Task description:
From the entries below, gather each line containing the word "agent".

Data to process:
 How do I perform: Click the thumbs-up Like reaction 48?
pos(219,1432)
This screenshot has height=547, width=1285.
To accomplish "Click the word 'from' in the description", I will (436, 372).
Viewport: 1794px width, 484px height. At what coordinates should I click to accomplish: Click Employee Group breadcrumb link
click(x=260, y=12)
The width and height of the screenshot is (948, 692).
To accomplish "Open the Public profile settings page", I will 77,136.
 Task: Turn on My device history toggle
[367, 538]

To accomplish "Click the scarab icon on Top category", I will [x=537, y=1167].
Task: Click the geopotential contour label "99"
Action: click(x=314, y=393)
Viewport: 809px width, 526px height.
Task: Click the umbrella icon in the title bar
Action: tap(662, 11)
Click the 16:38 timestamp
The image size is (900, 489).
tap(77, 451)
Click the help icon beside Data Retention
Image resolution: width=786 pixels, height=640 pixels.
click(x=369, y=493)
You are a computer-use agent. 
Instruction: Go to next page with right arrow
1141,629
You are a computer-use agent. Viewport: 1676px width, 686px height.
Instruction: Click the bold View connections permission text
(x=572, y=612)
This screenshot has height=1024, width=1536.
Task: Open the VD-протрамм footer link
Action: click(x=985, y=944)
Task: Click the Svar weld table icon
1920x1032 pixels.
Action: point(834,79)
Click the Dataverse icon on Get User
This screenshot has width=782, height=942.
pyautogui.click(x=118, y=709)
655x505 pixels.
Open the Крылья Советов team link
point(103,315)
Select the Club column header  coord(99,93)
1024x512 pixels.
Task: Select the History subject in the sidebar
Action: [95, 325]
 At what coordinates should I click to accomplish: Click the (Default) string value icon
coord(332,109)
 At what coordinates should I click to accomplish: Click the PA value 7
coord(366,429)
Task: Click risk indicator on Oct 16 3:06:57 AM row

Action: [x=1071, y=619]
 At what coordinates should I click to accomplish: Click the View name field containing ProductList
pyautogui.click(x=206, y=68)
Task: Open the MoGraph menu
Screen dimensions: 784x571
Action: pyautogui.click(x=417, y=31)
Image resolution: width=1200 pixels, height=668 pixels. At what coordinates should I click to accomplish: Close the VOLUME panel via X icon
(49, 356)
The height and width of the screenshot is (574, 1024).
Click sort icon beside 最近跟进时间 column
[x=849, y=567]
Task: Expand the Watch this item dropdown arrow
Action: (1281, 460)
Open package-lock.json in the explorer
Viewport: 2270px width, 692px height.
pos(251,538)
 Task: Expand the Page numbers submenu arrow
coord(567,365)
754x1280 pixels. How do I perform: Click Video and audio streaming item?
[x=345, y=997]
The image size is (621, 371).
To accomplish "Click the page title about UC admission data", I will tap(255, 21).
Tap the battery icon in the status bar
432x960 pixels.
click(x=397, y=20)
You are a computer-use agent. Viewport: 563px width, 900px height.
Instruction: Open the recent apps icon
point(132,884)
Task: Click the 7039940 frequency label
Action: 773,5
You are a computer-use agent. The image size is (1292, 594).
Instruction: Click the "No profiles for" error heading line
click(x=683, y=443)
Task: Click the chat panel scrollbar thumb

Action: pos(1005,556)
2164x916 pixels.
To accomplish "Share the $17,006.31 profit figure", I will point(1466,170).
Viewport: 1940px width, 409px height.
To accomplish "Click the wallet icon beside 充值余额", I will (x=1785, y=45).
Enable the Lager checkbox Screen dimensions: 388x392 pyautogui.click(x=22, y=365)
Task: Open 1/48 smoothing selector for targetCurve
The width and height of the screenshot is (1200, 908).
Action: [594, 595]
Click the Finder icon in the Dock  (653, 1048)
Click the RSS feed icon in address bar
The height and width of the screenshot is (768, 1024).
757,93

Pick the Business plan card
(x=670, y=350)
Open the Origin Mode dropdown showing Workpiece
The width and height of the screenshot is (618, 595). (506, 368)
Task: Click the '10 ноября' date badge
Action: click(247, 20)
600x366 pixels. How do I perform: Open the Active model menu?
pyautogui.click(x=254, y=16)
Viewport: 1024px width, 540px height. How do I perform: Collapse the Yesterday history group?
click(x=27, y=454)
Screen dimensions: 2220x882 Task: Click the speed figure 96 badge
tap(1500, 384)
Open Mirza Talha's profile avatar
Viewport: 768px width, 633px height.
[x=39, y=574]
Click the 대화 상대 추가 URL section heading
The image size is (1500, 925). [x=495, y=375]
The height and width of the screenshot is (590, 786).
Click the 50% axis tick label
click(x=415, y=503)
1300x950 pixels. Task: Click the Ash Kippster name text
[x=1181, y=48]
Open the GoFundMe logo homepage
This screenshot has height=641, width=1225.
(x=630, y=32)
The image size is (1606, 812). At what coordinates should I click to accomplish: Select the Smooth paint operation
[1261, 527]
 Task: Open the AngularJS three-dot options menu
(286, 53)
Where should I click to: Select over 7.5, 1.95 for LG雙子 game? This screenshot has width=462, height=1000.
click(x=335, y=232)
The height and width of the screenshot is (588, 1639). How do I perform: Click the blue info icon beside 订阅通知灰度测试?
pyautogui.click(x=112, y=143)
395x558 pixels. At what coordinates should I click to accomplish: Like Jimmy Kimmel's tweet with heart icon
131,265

Response to the task:
You are a computer-use agent. 
You are a computer-use agent. Viewport: 1676px width, 686px height.
You are a computer-use agent. Viewport: 563px width, 900px height.
You are a computer-use agent. The image size is (1292, 594).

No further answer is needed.